For his early education, Tarka attended St. John's College and Kaduna Capital School. He initially planned to study at Ahmadu Bello University in Zaria, but due to an ongoing strike, he decided to pursue his education abroad. He completed his A-Levels at the London College of Economics and later moved to Nebraska to study Business Studies. His older brother, Simeon, was also in Nebraska during this time, completing his studies at the University of Nebraska–Lincoln.

== Political career ==
After completing his studies in Nebraska, Tarka remained in the United States for some time, running a business. He eventually returned to Nigeria following the loss of both of his parents. His return coincided with the transition to the Third Republic under the Ibrahim Babangida military regime in the early 1990s. This period was marked by intense political activity as various national groups prepared for the 1992 general elections.

Tarka eventually entered politics, continuing his father's legacy alongside his brother Simeon, who was elected into the House of Representatives in 1979. He was mentored by Shehu Musa Yar'Adua and joined Yar'Adua's People's Front, which was later absorbed into the Social Democratic Party (SDP), one of the two political parties approved by the Babangida government. However, Tarka later switched to the National Republican Convention (NRC), the other government-approved party, shortly before the elections. He contested for a seat in the Benue State House of Assembly but claimed that he was forced to step down by local party officials.

No longer contesting in the elections, Tarka served as a national delegate for the NRC's presidential congress. He was also a member of the campaign team for Yar'Adua's presidential bid.
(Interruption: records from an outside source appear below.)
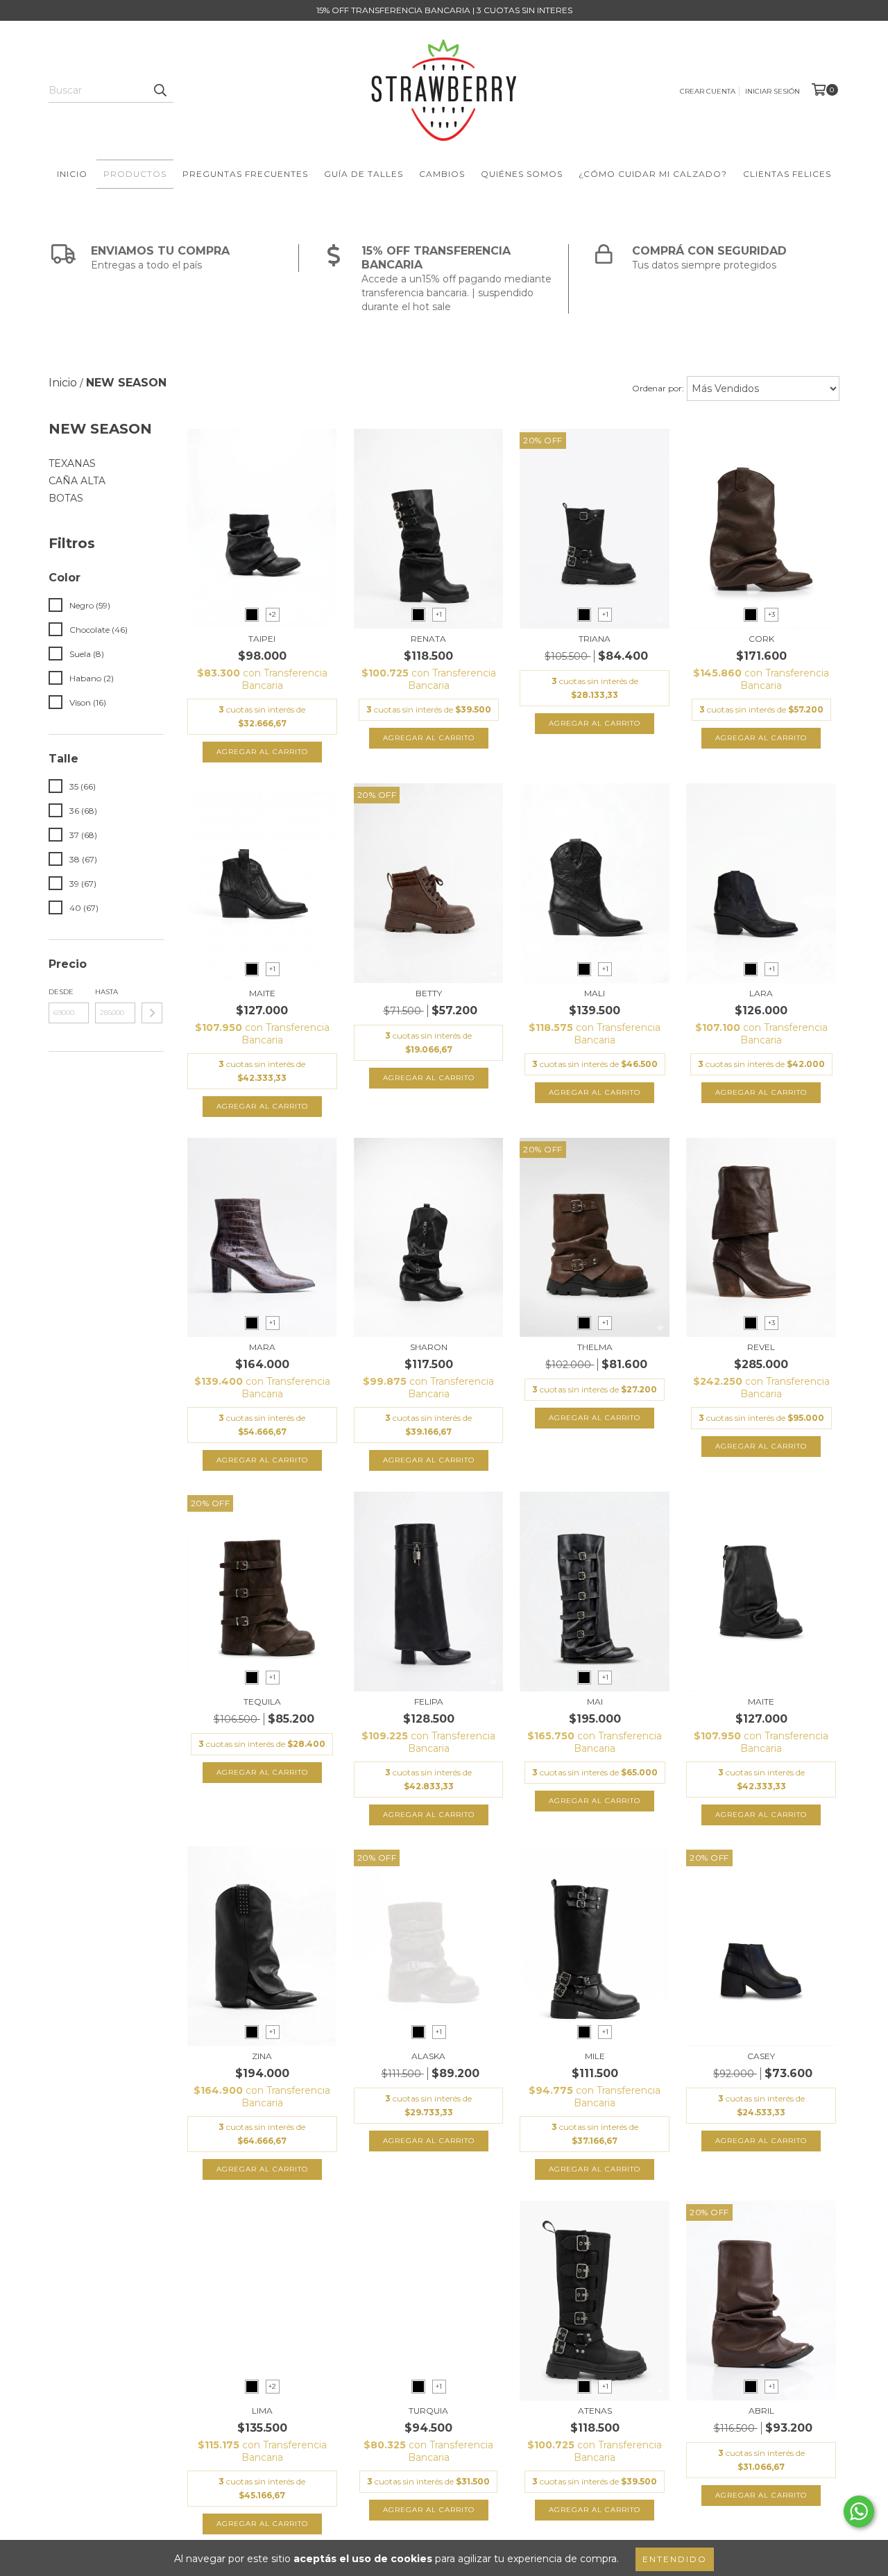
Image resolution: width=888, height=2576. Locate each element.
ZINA (262, 2056)
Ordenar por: (658, 388)
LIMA (262, 2410)
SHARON (428, 1347)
However, Yar'Adua was disqualified from running for office by the government in late 1992.

During the Fourth Republic, Tarka became closely aligned with Benue politician George Akume. He served as Special Assistant to Akume during his tenure as Minister of Special Duties and Inter-Governmental Affairs from 2019 to 2023. He was the Deputy Secretary to the Presidential Campaign Council of the All Progressives Congress for the 2023 Nigerian Presidential Election.

He is currently the Chief of Staff to the Secretary to the Government of the Federation, Akume.